### Work order:
Please set the lines down again exactly, from the top of the entries through the line that contains "Given: Click the word".

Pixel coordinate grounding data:
+++

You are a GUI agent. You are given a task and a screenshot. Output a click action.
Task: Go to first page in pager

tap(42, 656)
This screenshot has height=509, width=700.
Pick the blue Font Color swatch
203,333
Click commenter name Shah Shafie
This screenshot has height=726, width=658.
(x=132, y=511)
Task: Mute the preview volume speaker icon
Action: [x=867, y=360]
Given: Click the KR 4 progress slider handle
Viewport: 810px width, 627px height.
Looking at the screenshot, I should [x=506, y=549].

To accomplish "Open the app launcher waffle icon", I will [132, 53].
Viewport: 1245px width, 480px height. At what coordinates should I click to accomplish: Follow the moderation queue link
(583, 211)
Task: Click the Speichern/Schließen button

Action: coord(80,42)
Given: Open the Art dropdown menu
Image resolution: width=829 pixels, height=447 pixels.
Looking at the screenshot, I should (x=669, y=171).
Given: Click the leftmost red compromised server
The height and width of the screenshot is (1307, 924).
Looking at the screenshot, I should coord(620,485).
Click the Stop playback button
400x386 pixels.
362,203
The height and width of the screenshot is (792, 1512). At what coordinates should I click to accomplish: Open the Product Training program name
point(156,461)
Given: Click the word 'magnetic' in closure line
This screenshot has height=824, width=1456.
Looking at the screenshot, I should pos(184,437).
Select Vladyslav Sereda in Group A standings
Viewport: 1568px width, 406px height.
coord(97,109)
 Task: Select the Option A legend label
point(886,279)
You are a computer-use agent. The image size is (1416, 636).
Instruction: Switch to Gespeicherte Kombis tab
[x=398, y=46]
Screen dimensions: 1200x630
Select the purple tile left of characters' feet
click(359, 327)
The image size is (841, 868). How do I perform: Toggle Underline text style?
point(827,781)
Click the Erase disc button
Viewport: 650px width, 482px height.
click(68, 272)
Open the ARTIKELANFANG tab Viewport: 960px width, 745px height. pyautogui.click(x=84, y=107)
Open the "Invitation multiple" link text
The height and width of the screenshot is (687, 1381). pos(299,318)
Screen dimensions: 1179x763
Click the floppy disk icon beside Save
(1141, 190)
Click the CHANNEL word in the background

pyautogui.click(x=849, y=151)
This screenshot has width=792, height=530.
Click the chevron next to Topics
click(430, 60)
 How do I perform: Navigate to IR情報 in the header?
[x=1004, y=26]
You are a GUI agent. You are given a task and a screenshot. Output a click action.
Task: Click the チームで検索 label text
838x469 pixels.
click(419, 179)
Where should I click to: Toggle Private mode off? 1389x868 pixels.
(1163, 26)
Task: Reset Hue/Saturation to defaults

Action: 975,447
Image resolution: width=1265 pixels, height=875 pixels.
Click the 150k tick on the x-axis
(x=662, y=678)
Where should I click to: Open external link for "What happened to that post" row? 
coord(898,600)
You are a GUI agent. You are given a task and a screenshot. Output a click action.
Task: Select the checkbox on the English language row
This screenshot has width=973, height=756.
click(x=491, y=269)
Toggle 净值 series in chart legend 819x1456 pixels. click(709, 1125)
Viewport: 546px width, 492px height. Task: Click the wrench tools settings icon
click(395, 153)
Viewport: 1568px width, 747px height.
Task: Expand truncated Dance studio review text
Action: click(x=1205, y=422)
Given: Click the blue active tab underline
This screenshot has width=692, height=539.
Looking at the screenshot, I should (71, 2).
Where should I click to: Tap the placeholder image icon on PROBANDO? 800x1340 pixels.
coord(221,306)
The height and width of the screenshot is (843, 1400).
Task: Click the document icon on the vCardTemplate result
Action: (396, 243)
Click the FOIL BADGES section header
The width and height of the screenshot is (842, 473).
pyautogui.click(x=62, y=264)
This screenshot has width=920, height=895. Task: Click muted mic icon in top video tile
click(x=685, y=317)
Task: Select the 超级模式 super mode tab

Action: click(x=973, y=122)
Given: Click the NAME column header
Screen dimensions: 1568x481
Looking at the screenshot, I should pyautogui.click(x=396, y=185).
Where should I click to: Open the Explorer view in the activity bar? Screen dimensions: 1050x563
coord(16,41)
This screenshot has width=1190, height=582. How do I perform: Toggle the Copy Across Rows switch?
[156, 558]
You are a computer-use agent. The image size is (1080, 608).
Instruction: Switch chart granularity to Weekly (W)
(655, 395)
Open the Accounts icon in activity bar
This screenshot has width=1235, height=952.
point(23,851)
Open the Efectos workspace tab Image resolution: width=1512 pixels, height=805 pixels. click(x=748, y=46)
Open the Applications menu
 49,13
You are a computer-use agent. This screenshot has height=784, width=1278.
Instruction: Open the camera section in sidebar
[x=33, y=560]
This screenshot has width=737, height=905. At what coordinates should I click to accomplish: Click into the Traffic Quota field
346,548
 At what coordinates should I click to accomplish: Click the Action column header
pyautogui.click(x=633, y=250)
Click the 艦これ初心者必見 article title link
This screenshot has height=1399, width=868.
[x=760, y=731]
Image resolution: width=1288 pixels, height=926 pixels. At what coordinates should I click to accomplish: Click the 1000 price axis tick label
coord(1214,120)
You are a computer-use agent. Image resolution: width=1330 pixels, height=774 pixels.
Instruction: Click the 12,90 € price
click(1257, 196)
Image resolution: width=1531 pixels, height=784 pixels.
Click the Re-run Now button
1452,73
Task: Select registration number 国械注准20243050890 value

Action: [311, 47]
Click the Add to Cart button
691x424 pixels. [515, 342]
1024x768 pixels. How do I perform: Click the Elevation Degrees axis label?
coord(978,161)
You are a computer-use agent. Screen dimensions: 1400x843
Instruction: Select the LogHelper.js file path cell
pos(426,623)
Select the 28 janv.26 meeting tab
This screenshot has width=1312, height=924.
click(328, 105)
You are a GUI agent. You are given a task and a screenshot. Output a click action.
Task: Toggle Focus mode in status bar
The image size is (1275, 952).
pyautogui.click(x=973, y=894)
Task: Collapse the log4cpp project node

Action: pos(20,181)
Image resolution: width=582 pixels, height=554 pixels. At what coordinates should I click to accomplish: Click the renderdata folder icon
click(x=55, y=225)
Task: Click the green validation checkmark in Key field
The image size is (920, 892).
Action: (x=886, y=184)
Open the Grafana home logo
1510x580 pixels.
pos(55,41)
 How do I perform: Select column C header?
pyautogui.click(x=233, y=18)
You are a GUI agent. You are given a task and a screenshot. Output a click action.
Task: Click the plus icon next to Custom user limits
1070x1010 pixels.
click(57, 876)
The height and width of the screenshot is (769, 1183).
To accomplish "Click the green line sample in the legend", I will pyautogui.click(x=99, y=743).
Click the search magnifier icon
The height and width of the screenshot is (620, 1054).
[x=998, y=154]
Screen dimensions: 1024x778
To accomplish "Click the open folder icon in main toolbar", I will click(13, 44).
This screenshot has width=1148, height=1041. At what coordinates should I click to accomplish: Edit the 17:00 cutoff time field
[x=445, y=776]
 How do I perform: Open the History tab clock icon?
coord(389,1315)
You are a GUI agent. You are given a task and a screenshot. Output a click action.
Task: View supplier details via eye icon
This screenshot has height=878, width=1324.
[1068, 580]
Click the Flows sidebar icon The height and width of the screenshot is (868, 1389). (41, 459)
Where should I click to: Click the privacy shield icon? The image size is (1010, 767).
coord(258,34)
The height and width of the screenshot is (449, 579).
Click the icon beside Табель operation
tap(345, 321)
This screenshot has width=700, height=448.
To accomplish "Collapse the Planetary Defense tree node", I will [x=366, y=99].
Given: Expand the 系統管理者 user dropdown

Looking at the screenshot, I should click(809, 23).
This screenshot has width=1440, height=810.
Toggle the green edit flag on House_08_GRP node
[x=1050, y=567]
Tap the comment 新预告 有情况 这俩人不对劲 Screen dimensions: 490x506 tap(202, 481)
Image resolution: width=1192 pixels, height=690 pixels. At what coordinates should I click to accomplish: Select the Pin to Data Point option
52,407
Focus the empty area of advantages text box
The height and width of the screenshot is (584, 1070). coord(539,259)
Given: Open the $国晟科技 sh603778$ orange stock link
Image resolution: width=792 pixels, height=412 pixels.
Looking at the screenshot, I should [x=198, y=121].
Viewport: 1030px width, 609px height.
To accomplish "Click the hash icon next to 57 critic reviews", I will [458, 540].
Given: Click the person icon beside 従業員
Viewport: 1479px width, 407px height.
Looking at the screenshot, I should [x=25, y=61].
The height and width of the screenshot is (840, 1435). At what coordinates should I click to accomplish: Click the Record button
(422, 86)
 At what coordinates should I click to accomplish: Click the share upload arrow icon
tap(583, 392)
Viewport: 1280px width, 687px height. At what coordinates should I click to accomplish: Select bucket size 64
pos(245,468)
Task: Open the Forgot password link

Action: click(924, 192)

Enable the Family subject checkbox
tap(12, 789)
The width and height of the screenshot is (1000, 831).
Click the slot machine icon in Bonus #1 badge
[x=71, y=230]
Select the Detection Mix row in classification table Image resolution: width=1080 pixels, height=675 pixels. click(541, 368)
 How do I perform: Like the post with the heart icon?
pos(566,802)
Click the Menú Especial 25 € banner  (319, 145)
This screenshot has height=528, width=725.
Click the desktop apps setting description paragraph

+++

### Answer for the task:
You are a GUI agent. You are given a task and a screenshot. Output a click action.
Task: Go to first page in pager

tap(42, 656)
This screenshot has height=509, width=700.
Pick the blue Font Color swatch
203,333
Click commenter name Shah Shafie
This screenshot has height=726, width=658.
(x=132, y=511)
Task: Mute the preview volume speaker icon
Action: [x=867, y=360]
Given: Click the KR 4 progress slider handle
Viewport: 810px width, 627px height.
Looking at the screenshot, I should [x=506, y=549].

To accomplish "Open the app launcher waffle icon", I will [132, 53].
Viewport: 1245px width, 480px height. At what coordinates should I click to accomplish: Follow the moderation queue link
(583, 211)
Task: Click the Speichern/Schließen button

Action: coord(80,42)
Given: Open the Art dropdown menu
Image resolution: width=829 pixels, height=447 pixels.
Looking at the screenshot, I should (x=669, y=171).
Given: Click the leftmost red compromised server
The height and width of the screenshot is (1307, 924).
Looking at the screenshot, I should coord(620,485).
Click the Stop playback button
400x386 pixels.
362,203
The height and width of the screenshot is (792, 1512). At what coordinates should I click to accomplish: Open the Product Training program name
point(156,461)
Given: Click the word 'magnetic' in closure line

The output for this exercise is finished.